AIM OF THE TASK. The output must start at the line containing "The image size is (1456, 819)." in the records below and stop at the last line, matching each line exactly and leaving out every picture.

===============

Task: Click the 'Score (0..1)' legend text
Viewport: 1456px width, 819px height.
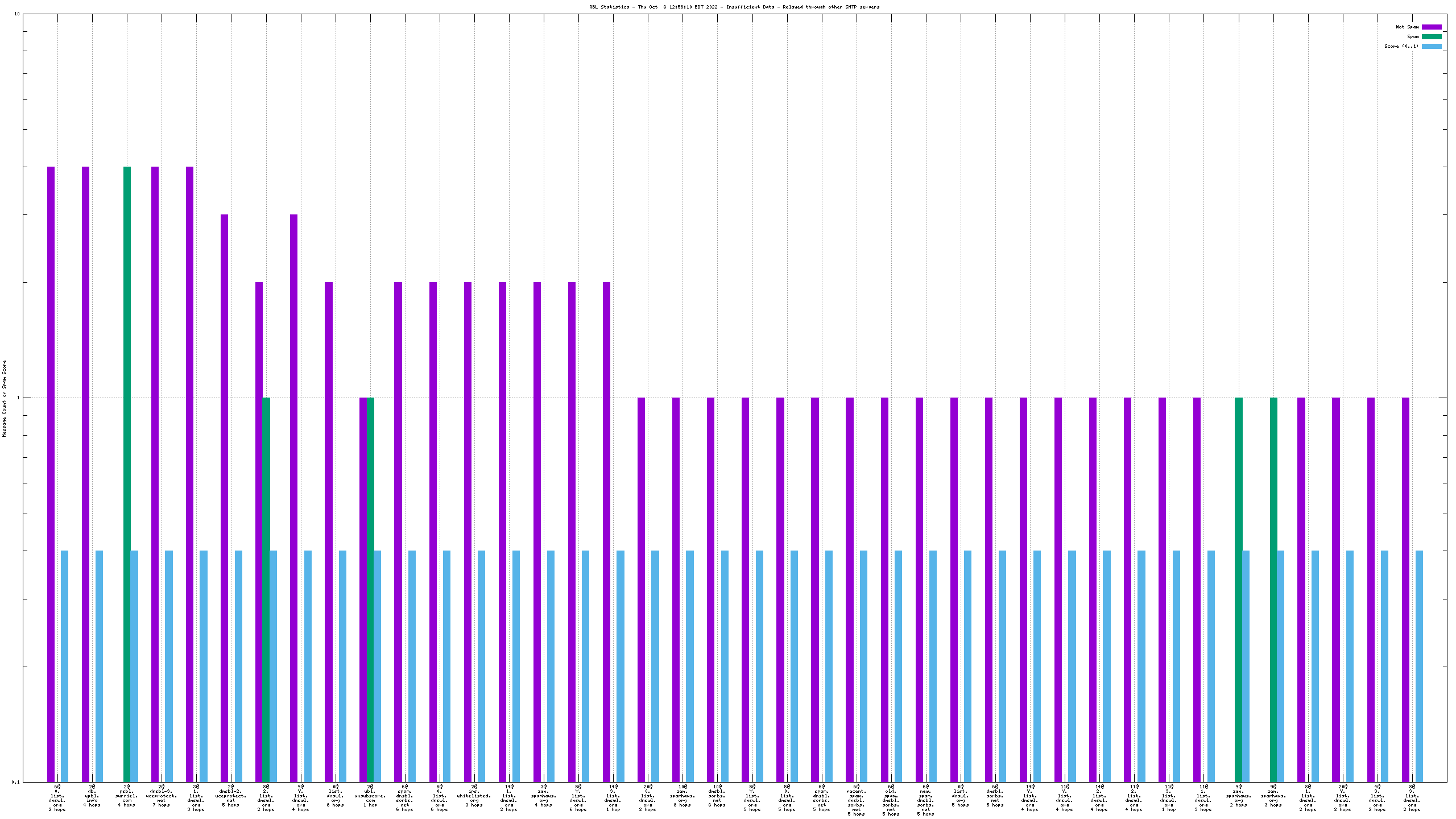Action: (1401, 46)
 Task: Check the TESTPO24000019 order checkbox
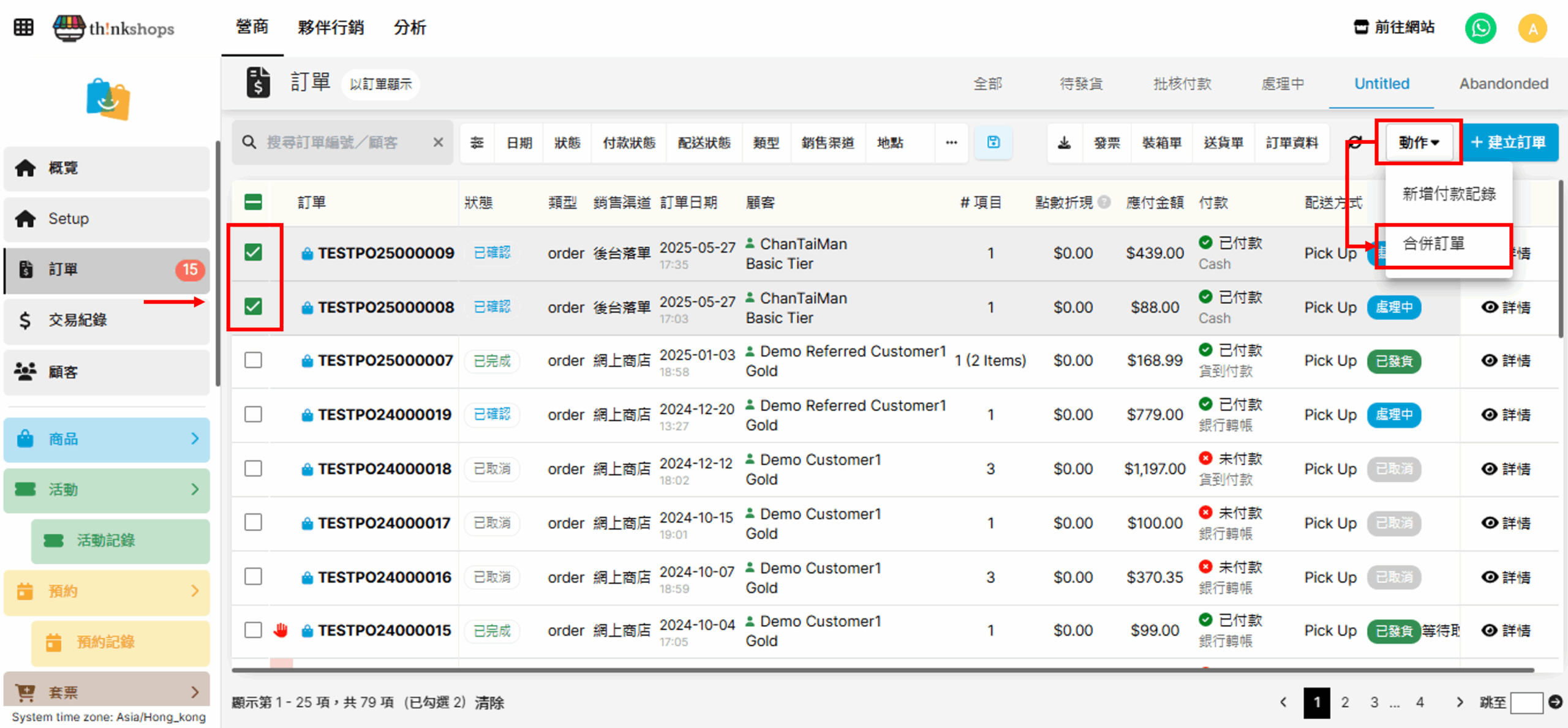253,415
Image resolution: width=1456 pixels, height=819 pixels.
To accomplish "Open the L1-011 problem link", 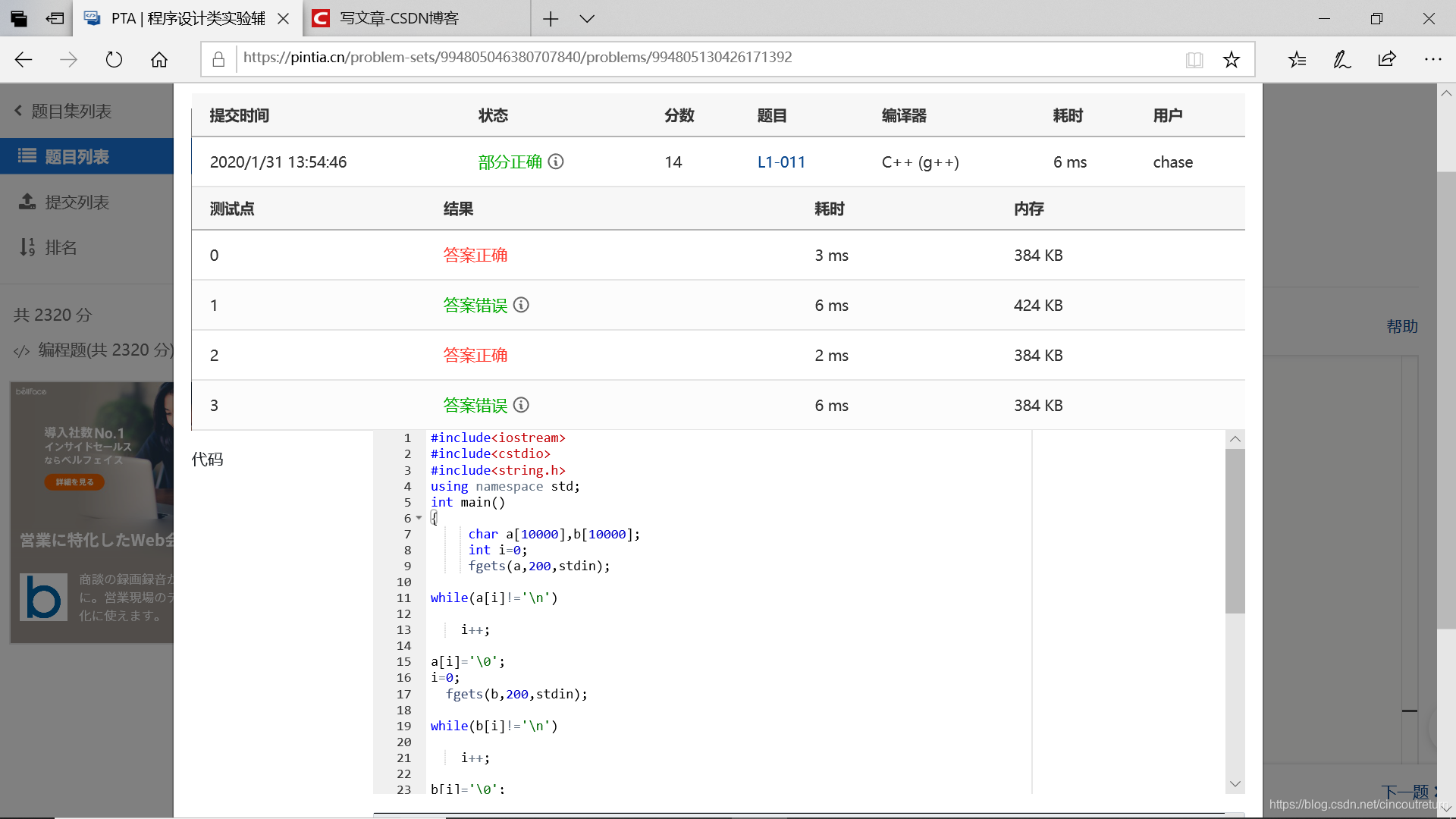I will (x=781, y=162).
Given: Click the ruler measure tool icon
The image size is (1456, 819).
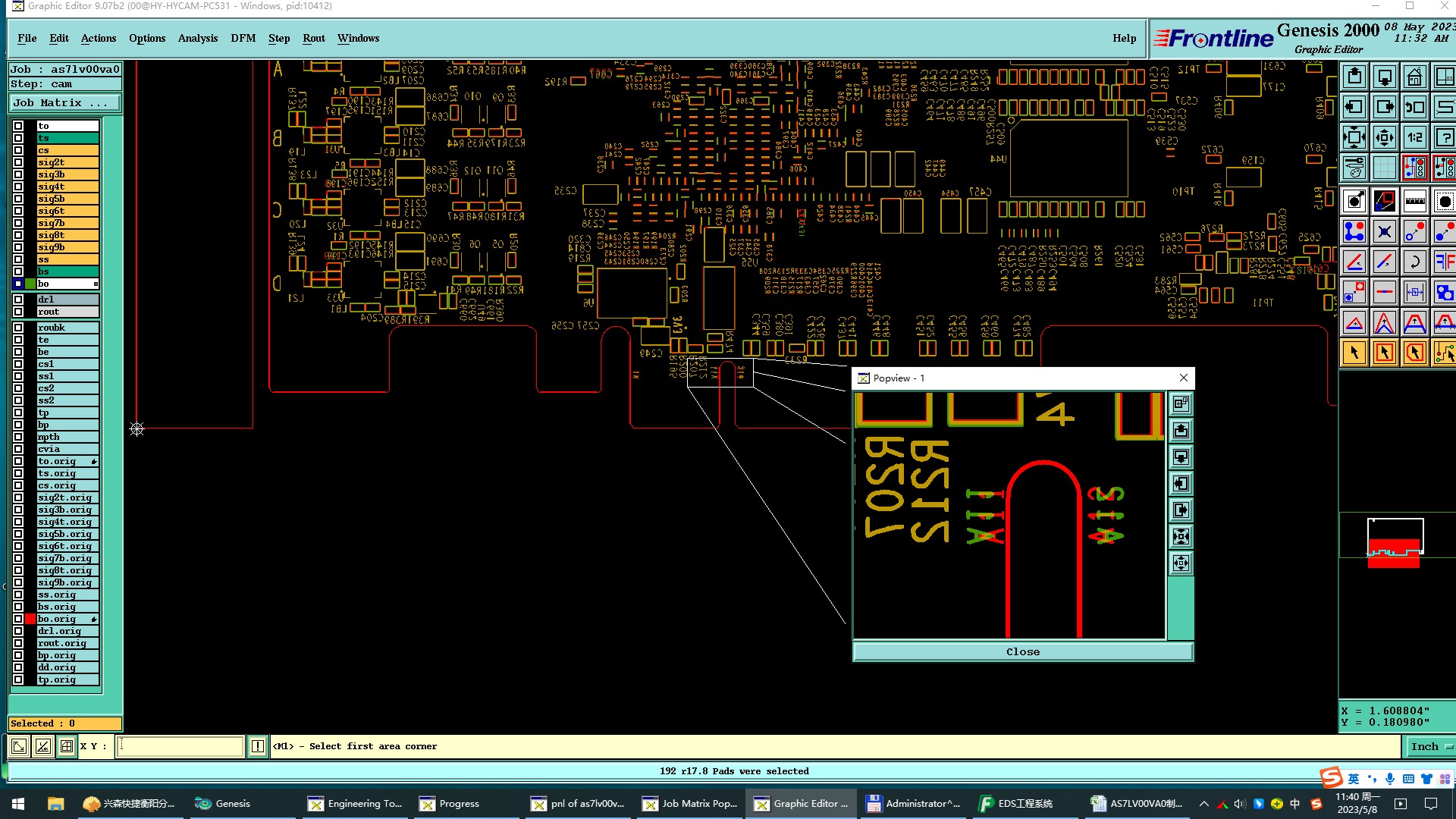Looking at the screenshot, I should tap(1414, 201).
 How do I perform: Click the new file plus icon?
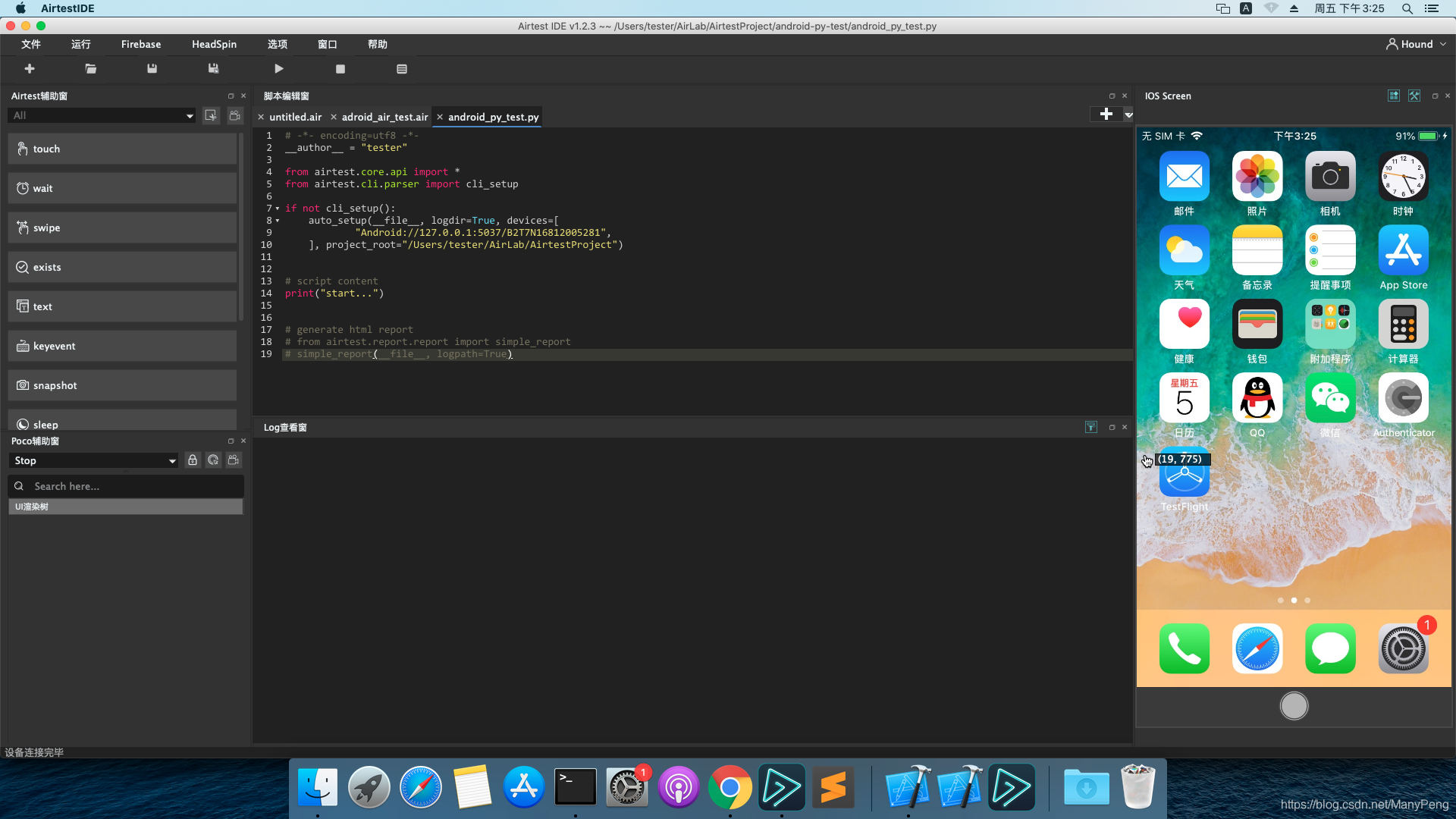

===============

RESPONSE AREA.
The image size is (1456, 819).
Looking at the screenshot, I should tap(1414, 201).
 How do I perform: Click the new file plus icon?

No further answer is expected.